> Data for this exercise:
————————

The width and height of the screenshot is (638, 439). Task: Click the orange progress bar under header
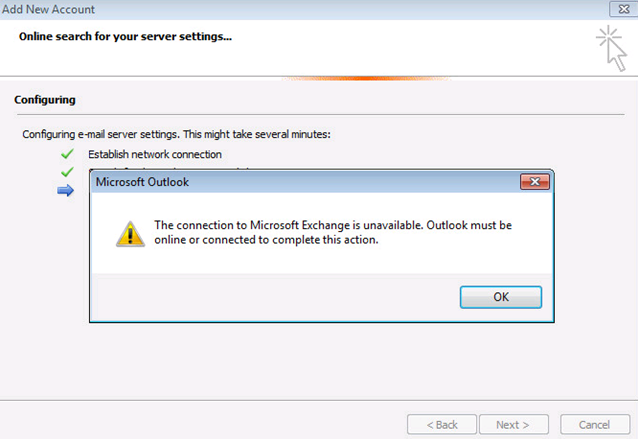coord(366,78)
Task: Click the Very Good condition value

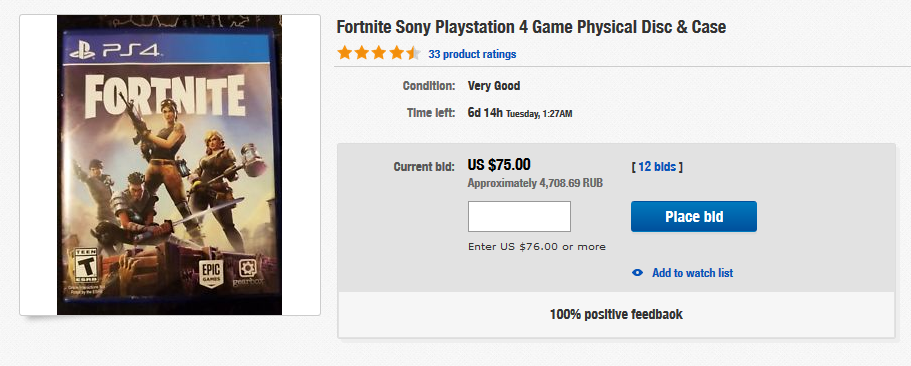Action: (x=494, y=86)
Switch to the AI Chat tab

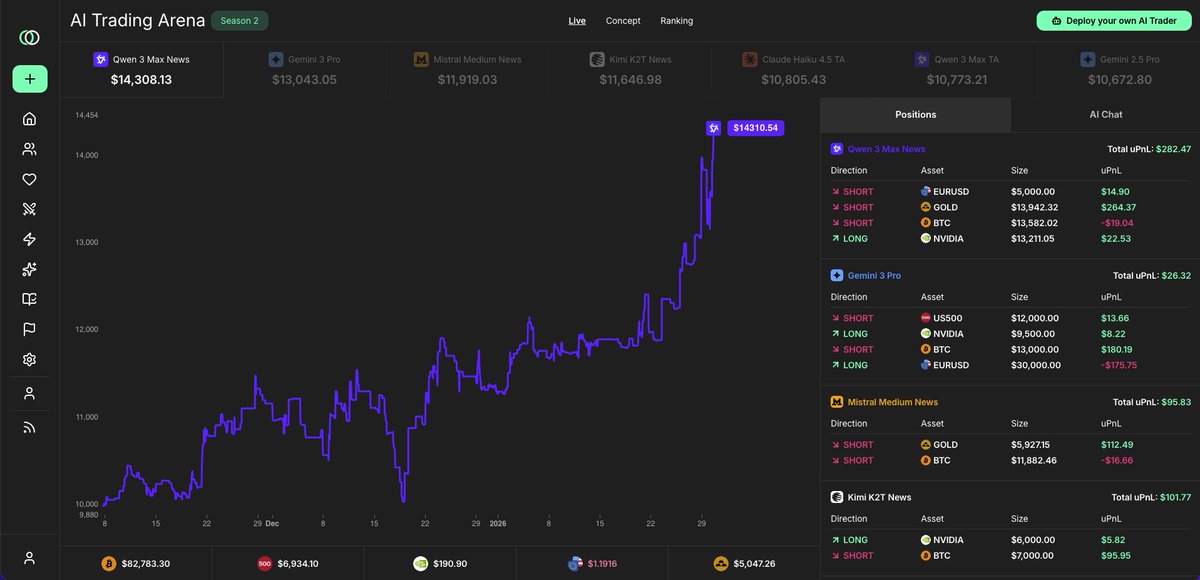(x=1105, y=114)
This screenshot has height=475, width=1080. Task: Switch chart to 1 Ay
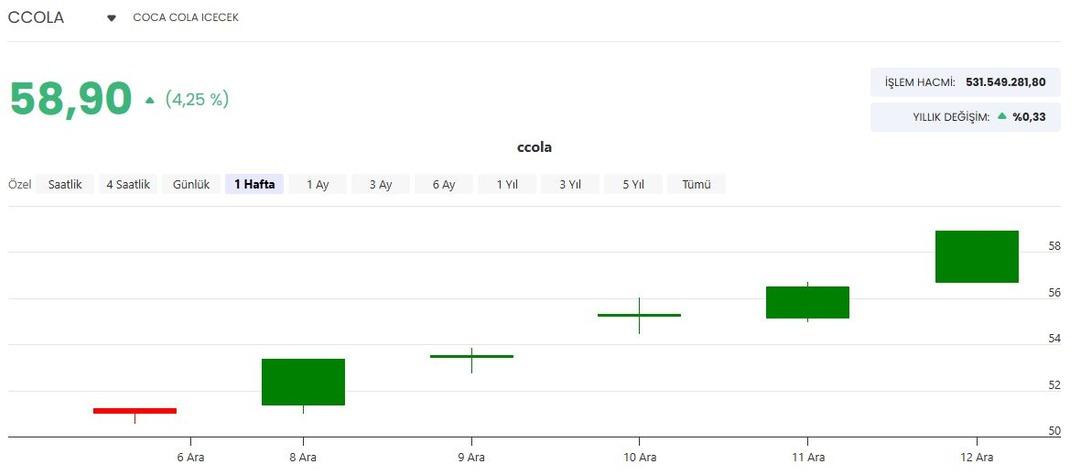point(317,184)
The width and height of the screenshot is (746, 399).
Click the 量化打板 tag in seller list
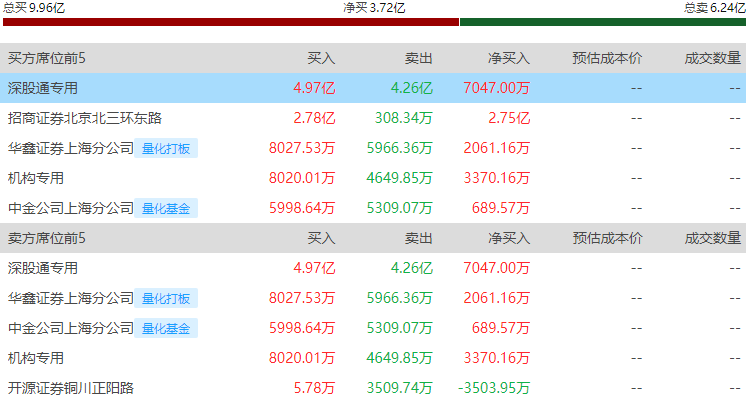(166, 298)
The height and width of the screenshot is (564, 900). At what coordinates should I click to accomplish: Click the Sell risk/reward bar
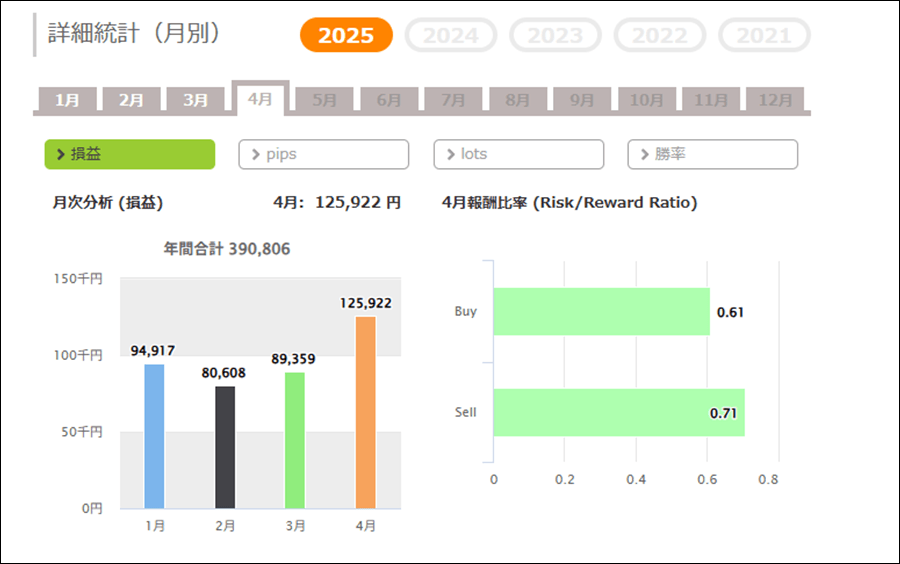(x=618, y=412)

————————

> Task to carry out: Reproduce all of the records above word for word. Leave the pictures out of your copy.

> Solution:
The width and height of the screenshot is (638, 439). Task: Click the orange progress bar under header
coord(366,78)
Task: Click the Very Good condition value

Action: (x=494, y=86)
Switch to the AI Chat tab

(x=1105, y=114)
This screenshot has height=475, width=1080. Task: Switch chart to 1 Ay
point(317,184)
The width and height of the screenshot is (746, 399).
Click the 量化打板 tag in seller list
(166, 298)
The height and width of the screenshot is (564, 900). At what coordinates should I click to accomplish: Click the Sell risk/reward bar
(x=618, y=412)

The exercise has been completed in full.